Tomó el saco marrón que le habían regalado una vez y, agarrando una de las bufandas que ella misma había tejido, salió a hurtadillas de la habitación. Bajó las escaleras sin que nadie la viera y se metió en la cocina dispuesta a escapar por ahí. Carmela estaba en su descanso, así que el cuarto, pequeño y manchado de grasa, estaba vacío.
Sonrió una vez más antes de abrir la puerta y sentir aquel aire gélido que le congeló los mocos. Ahí, justo frente a ella, estaba la hermosa libertad que tanto había anhelado.
Dio dos pasos hacia afuera, sabiendo que se preocuparía de su futuro en el camino. Sin embargo, cuando sintió el frío helarle las piernas, la puerta de la cocina se abrió de un fuerte golpe.
Se giró rápido, esperando que fuese Andrea o alguna otra, pero encontrándose con aquel hombre gordo y prepotente que alguna vez había dicho que era su tío, no pudo evitar abrir los ojos con horror.
Se miraron por unos instantes y sabiendo qué la habían pillado con las manos en la masa, no hizo más que correr.
Escuchó gritos que la llamaban con furia pero no dejó de mover sus piernas. Si la atrapaba ahora todo solo sería mucho peor. Sabía que la obligaría a acostarse con un desconocido después de golpearla o quién sabe qué más. Ya no quería que Mike la tocara. Cuando lo había hecho con él antes, le había dolido el cuerpo toda una semana.
Así que debía correr y escaparse a como diera lugar.
Mike la persiguió desesperado unas cuantas cuadras pero al no tener siquiera una chaqueta que lo acobijara, la ventisca hizo lo suyo y le dio ventaja a la pequeña pelirroja para que se perdiera en el bosque blanco.
.
Las ramas le lastimaron las rodillas e incluso estuvo a punto de caer varias veces. Tenía frío y hambre. No sabía cuánto tiempo había pasado pero aún así era de noche. Estaba desesperada y le dolía el estómago por tanto correr. Vapor salía de su boca con locura y Alaska se encargaba personalmente de congelarla. No sentía los dedos de sus pies pero aquello no le importaba tanto.
Aunque parecía que estaba jugando a una ronda de escondidas, si Mike la atrapaba, aquel sentimiento de ahogo no sería nada en comparación con los latigazos. No quería llevar la piel a sangre viva como lo había hecho Rosa en marzo y vaya que ella solo había roto una botella de vodka.

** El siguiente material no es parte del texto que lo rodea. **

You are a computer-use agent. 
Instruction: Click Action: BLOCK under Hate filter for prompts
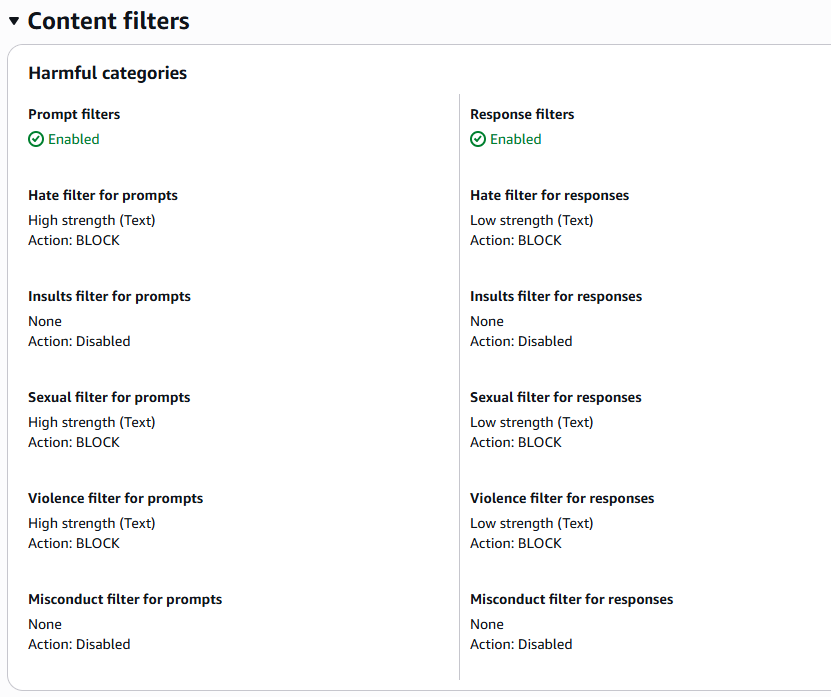point(73,240)
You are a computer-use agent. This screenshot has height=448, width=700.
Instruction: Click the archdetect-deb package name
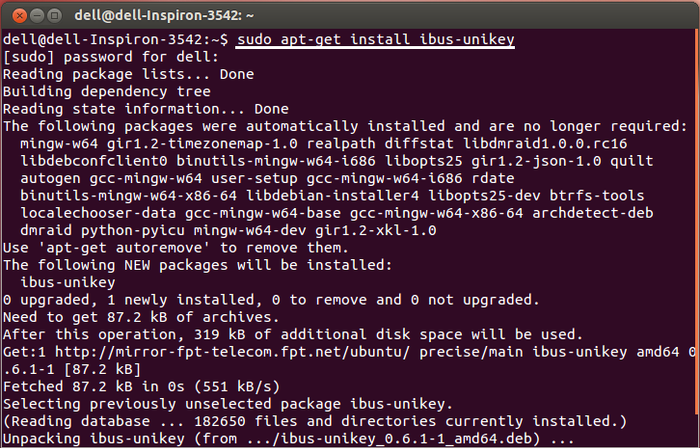[x=592, y=213]
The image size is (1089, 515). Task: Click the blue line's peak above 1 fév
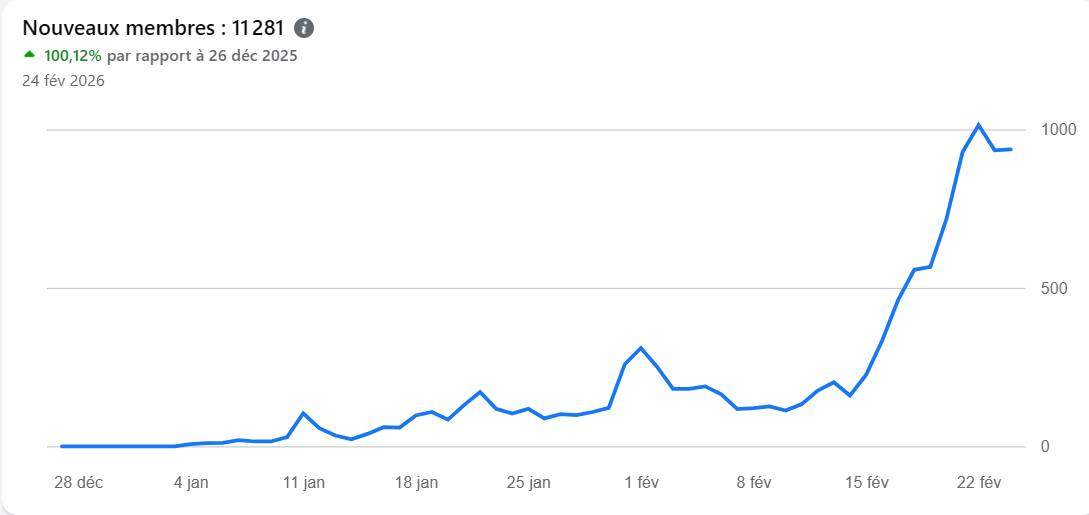(x=641, y=348)
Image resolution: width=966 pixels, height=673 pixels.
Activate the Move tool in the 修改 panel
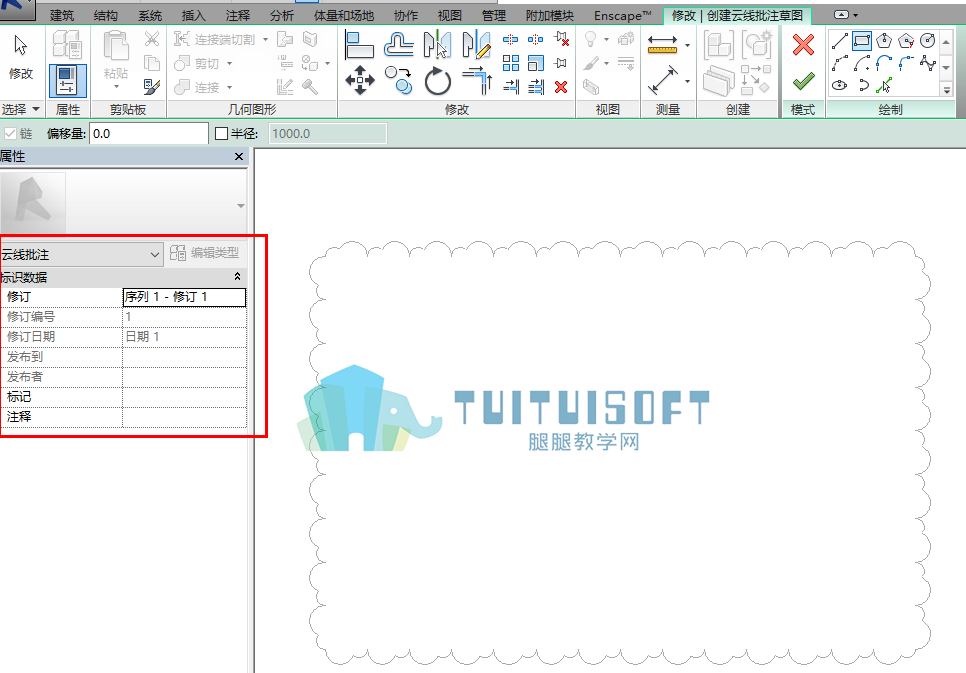click(360, 80)
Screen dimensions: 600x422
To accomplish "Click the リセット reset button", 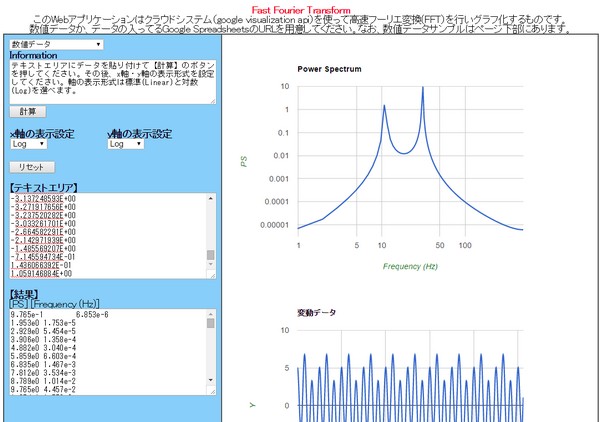I will [x=33, y=167].
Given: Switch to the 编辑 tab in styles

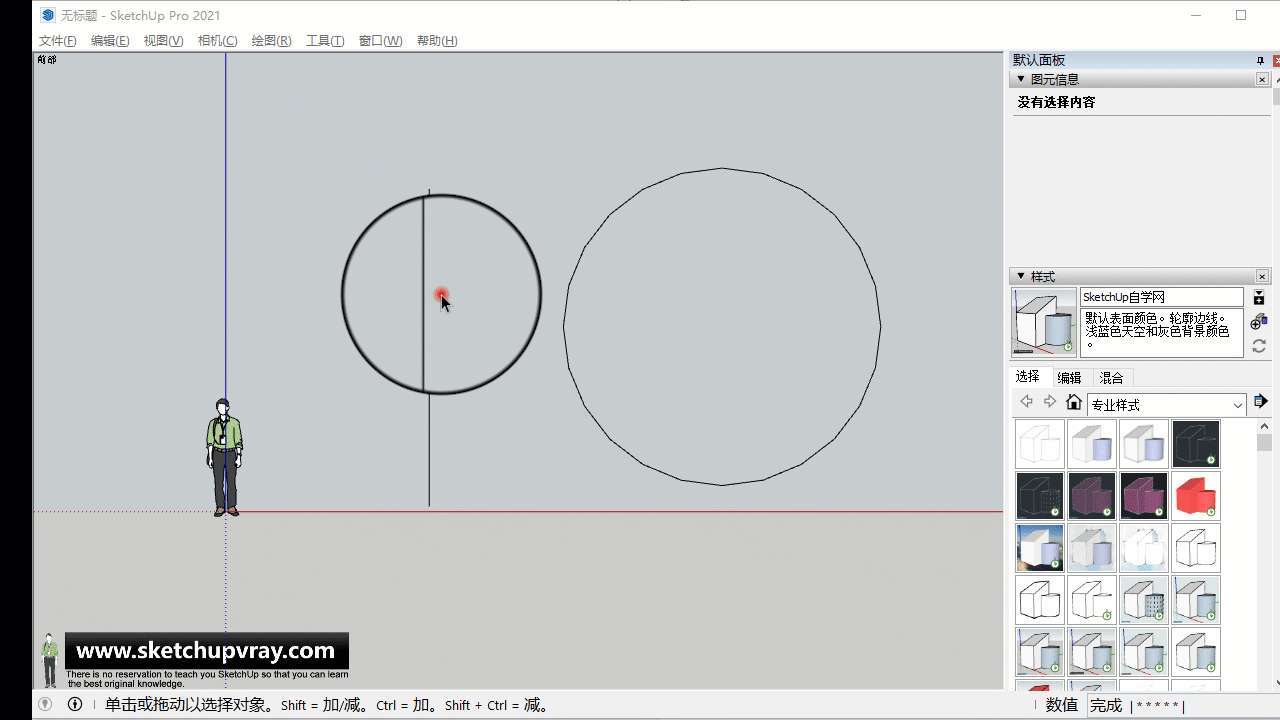Looking at the screenshot, I should [x=1069, y=378].
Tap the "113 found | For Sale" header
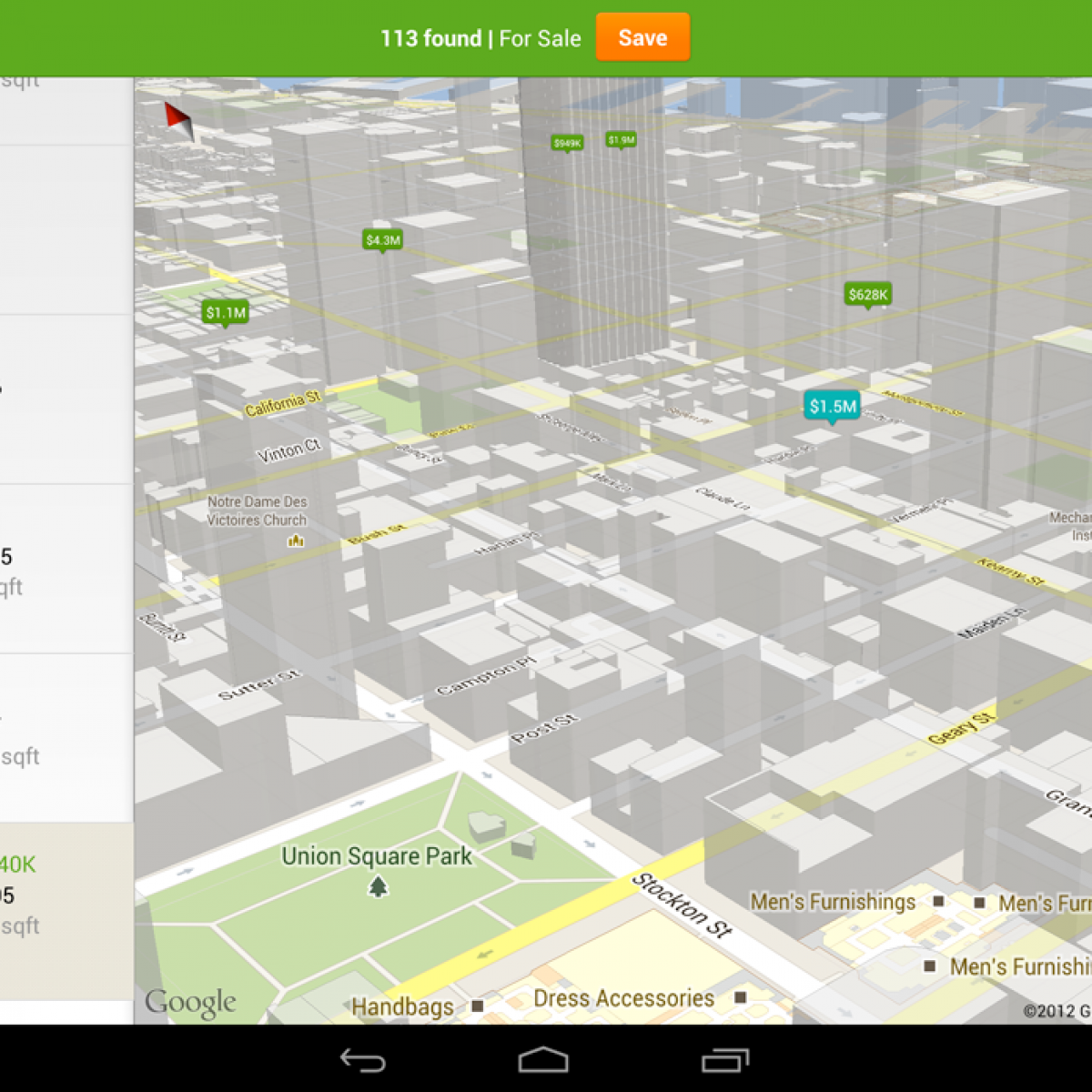Screen dimensions: 1092x1092 (x=480, y=38)

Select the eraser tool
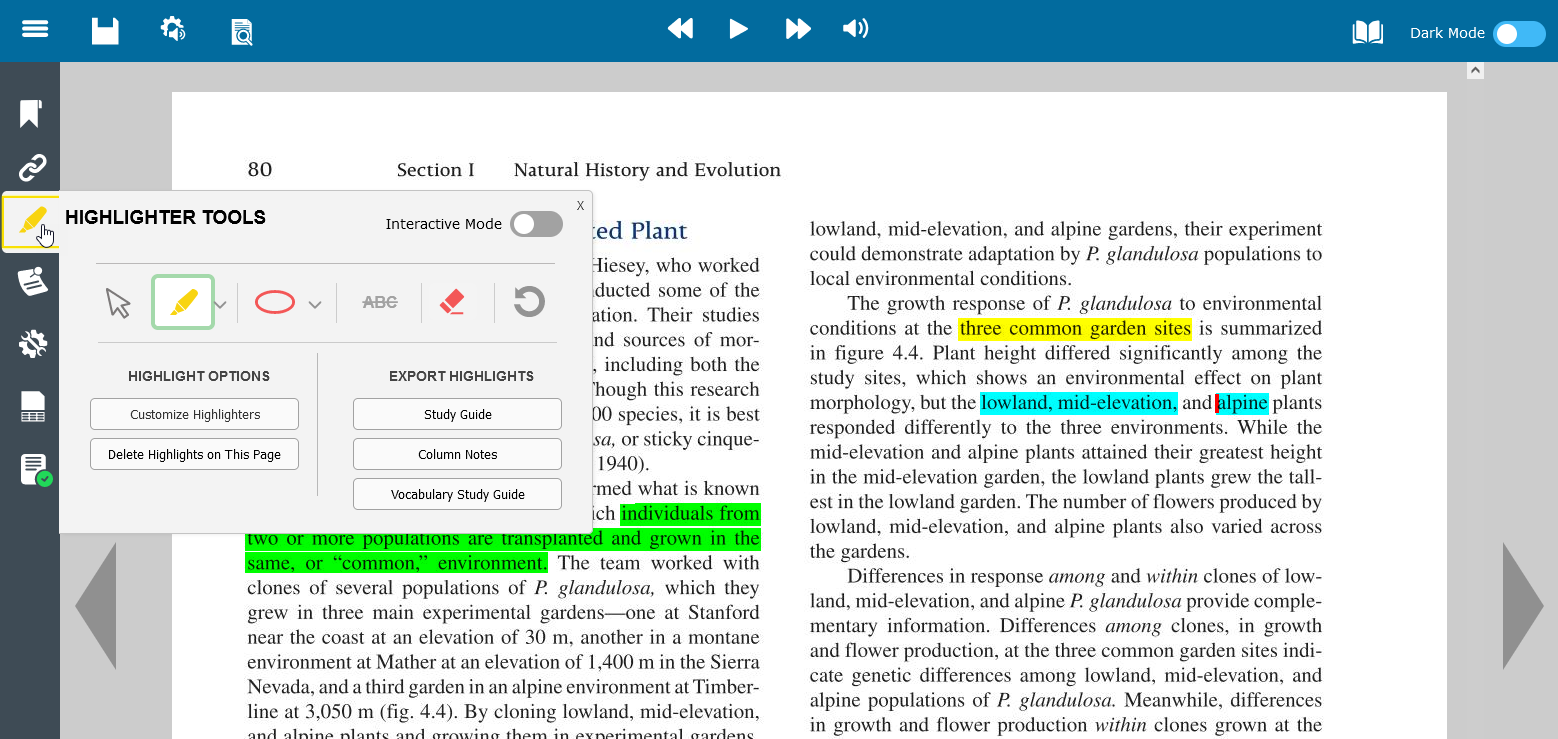pyautogui.click(x=453, y=302)
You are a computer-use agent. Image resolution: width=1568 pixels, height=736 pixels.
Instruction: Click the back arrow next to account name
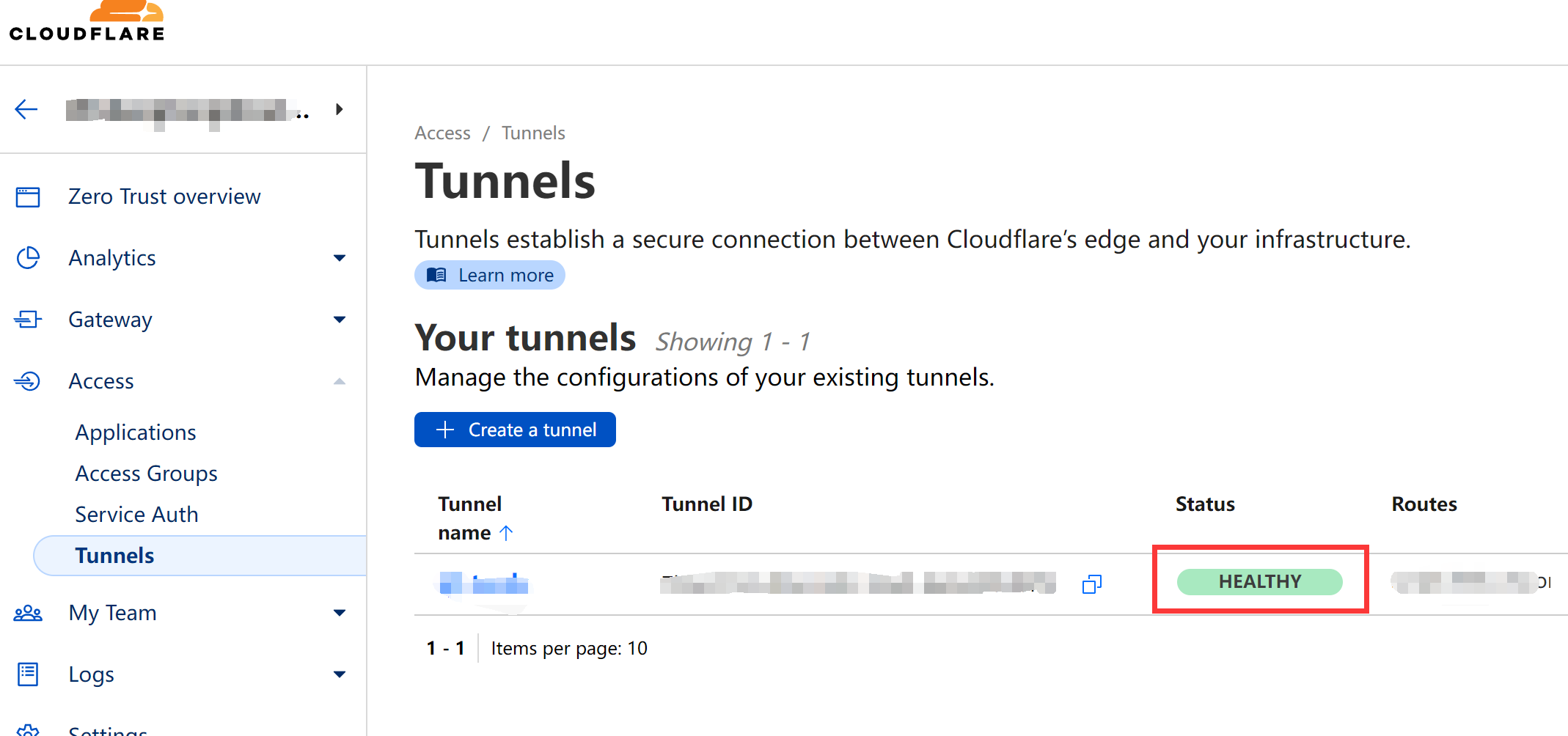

Tropezó con otra raíz escondida y esta vez no pudo detener su caída. Quedó tendida en la sábana helada y blanca, entendiendo a la perfección que su saco se había empapado por completo. Se levantó, temblando como si convulsionará, y miró hacia atrás observando el centenar de pinos que no le decían exactamente en dónde estaba.
Acercó sus manos a sus labios y respiró profundamente para calentarse. Aunque no era el sol, aquello le reconfortó un poco mientras miraba a todos lados sabiendo, que aunque perdida, finalmente había huido de aquel hombre, de los golpes y de ser una triste prostituta.
Se sonrió aunque su aspecto fuera mediocre. Y aunque tal vez moriría, ya daba por hecho que esta vez era realmente libre... o eso pensaba, ya que al hacerse el silencio, escuchó pronto un aullido que le hizo paralizarse en donde estaba.
Ese bramido se había escuchado tan cerca que podía jurar que un feroz y gran lobo estaba tras ella esperando comerla.